==== Records for processing
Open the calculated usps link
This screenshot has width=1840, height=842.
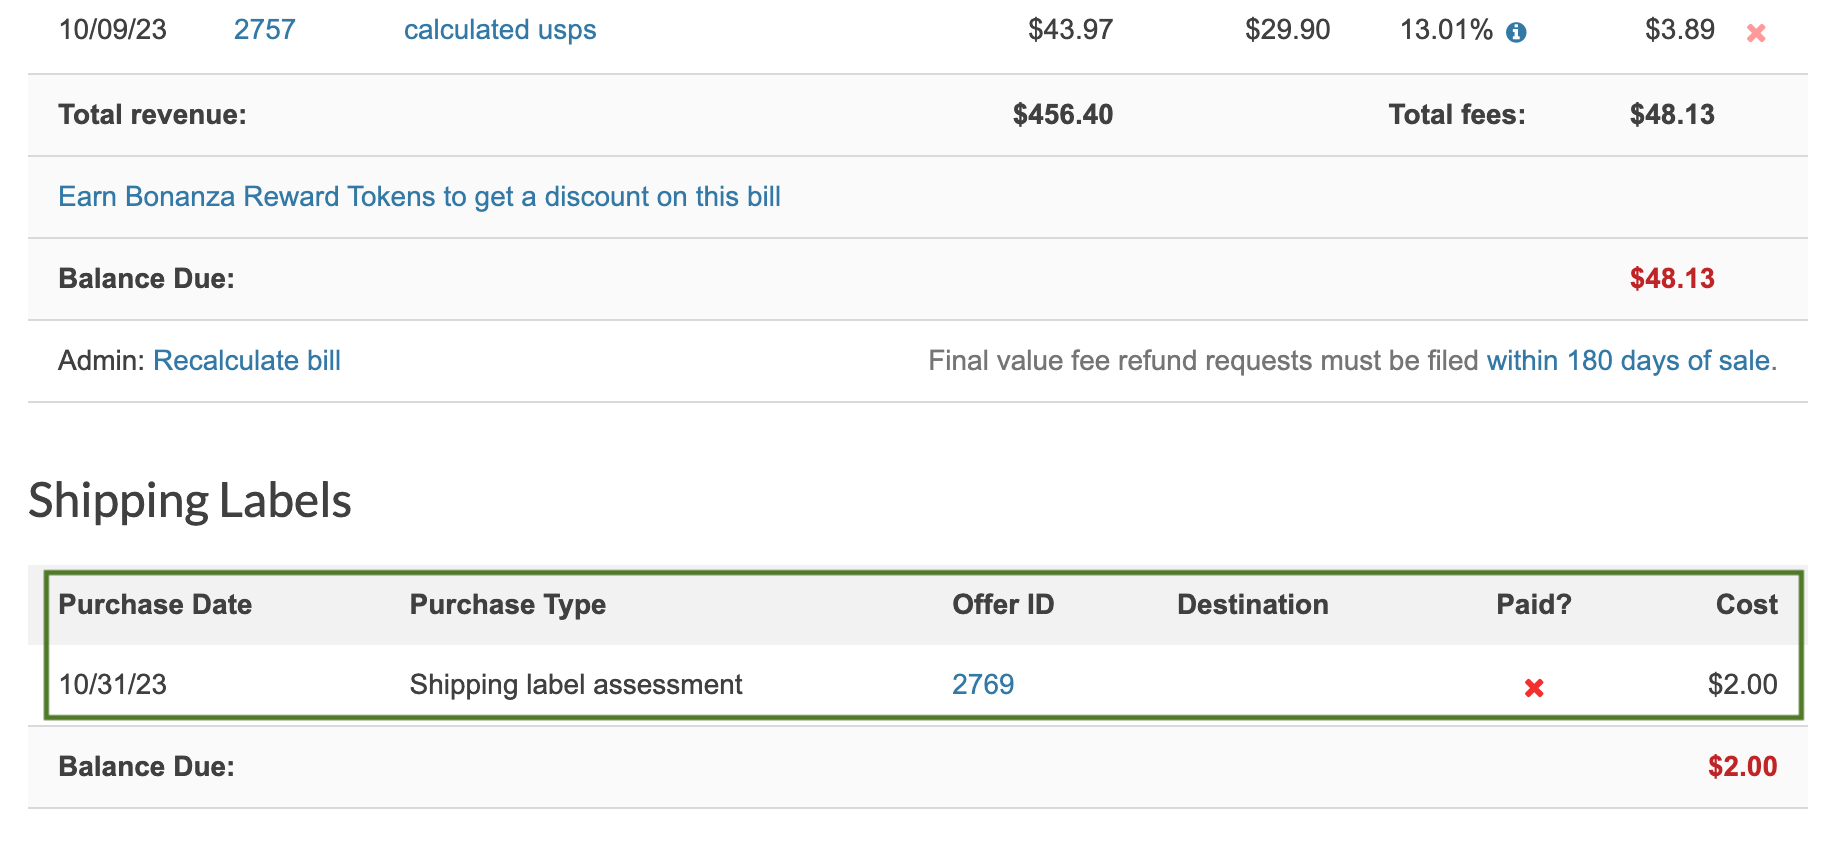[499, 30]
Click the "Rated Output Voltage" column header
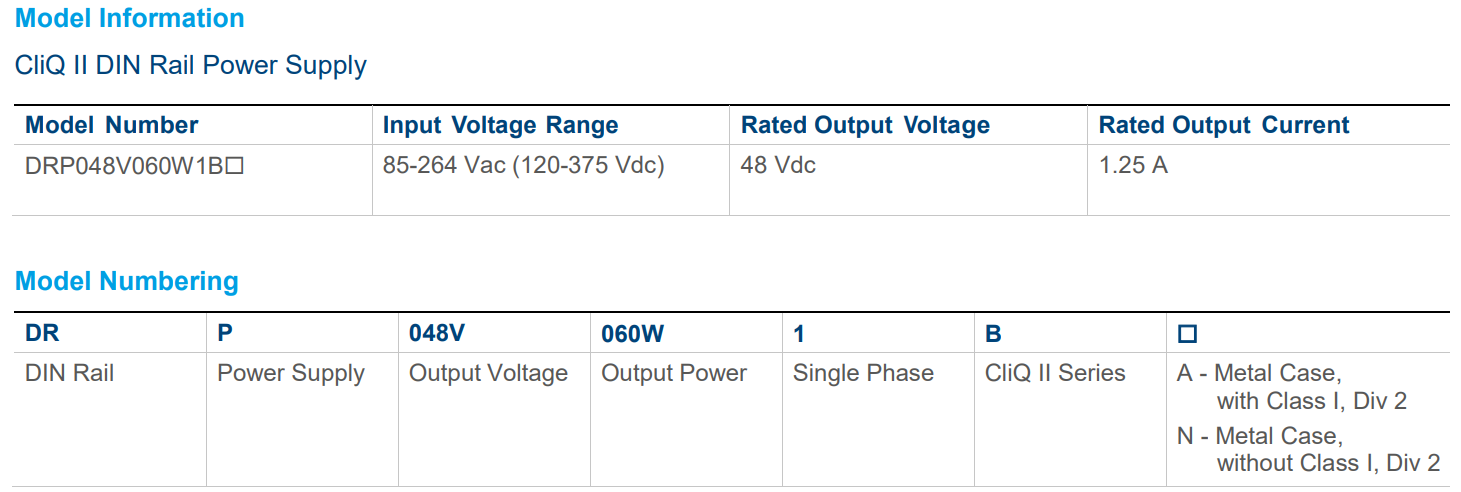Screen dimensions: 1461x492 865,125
========
All records above are to be output verbatim, with their pictures omitted.

» **Task output**:
Open the calculated usps link
This screenshot has width=1840, height=842.
[499, 30]
Click the "Rated Output Voltage" column header
Screen dimensions: 1461x492 865,125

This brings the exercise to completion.